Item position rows
----------------

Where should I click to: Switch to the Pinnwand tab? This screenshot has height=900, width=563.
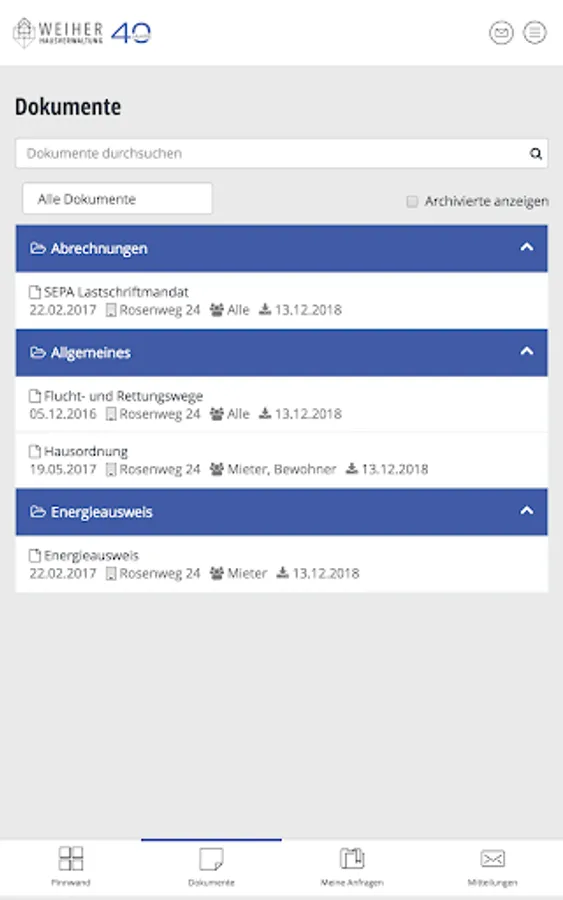[x=71, y=867]
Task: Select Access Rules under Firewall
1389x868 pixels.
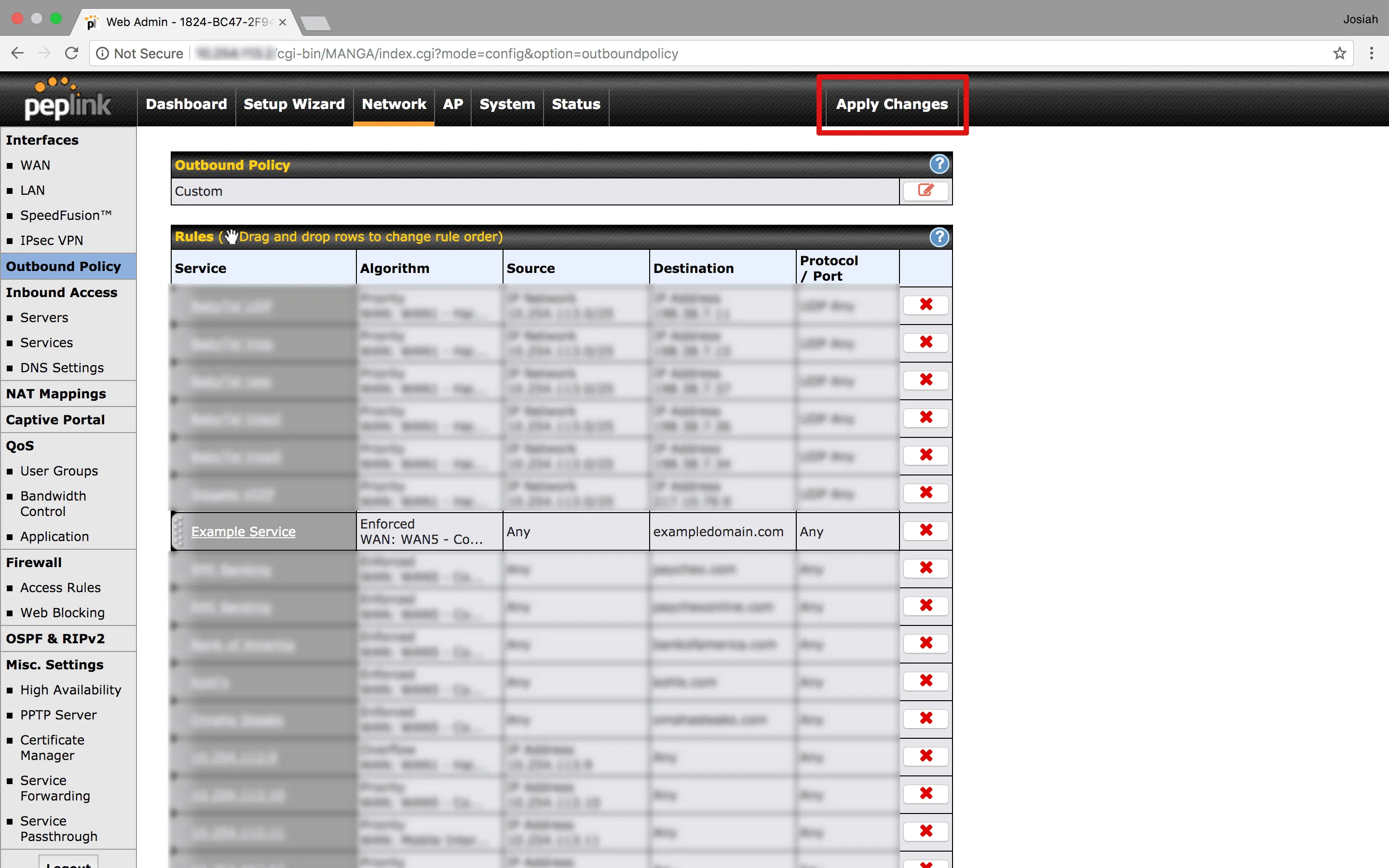Action: [x=60, y=587]
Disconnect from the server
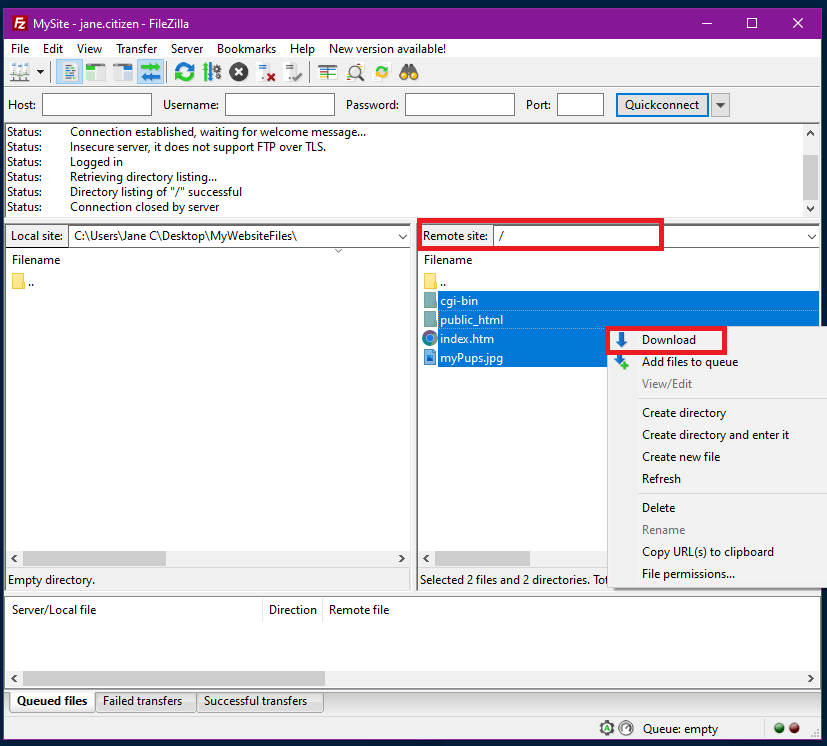827x746 pixels. [264, 71]
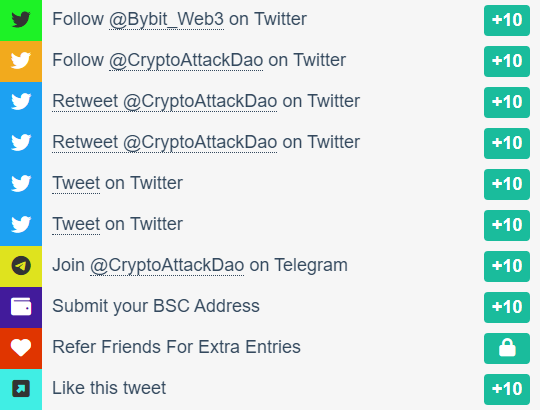Click the Telegram icon on yellow background

21,266
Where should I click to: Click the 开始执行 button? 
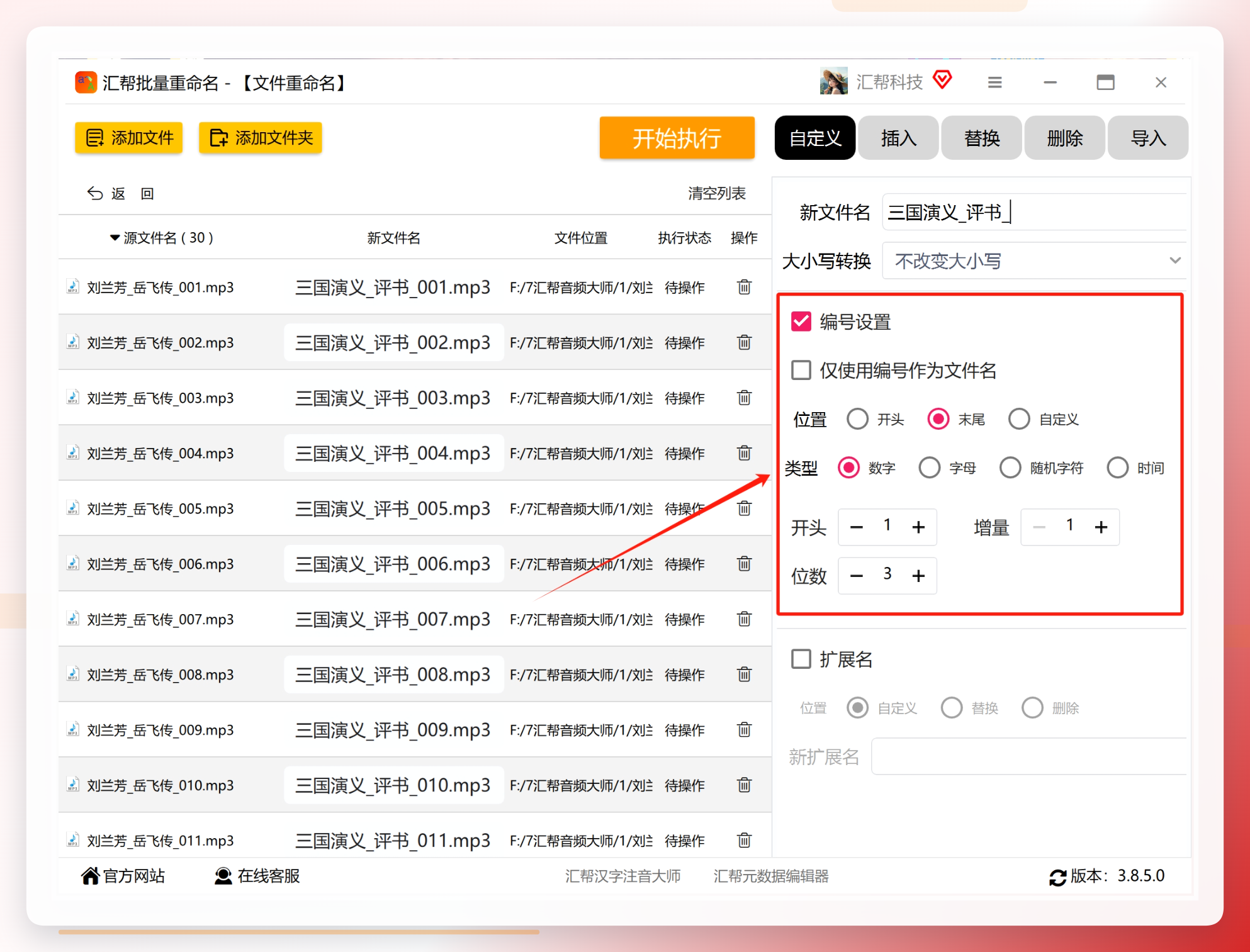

----------------

__Required work__.
Copy every row above word for word, leaving out the pictures.

__Answer for the task__.
Where should I click to: Switch to the Pinnwand tab? This screenshot has height=900, width=563.
[x=71, y=867]
Task: Select Access Rules under Firewall
1389x868 pixels.
Action: [x=60, y=587]
Disconnect from the server
827x746 pixels. [264, 71]
Click the Telegram icon on yellow background

21,266
Where should I click to: Click the 开始执行 button? 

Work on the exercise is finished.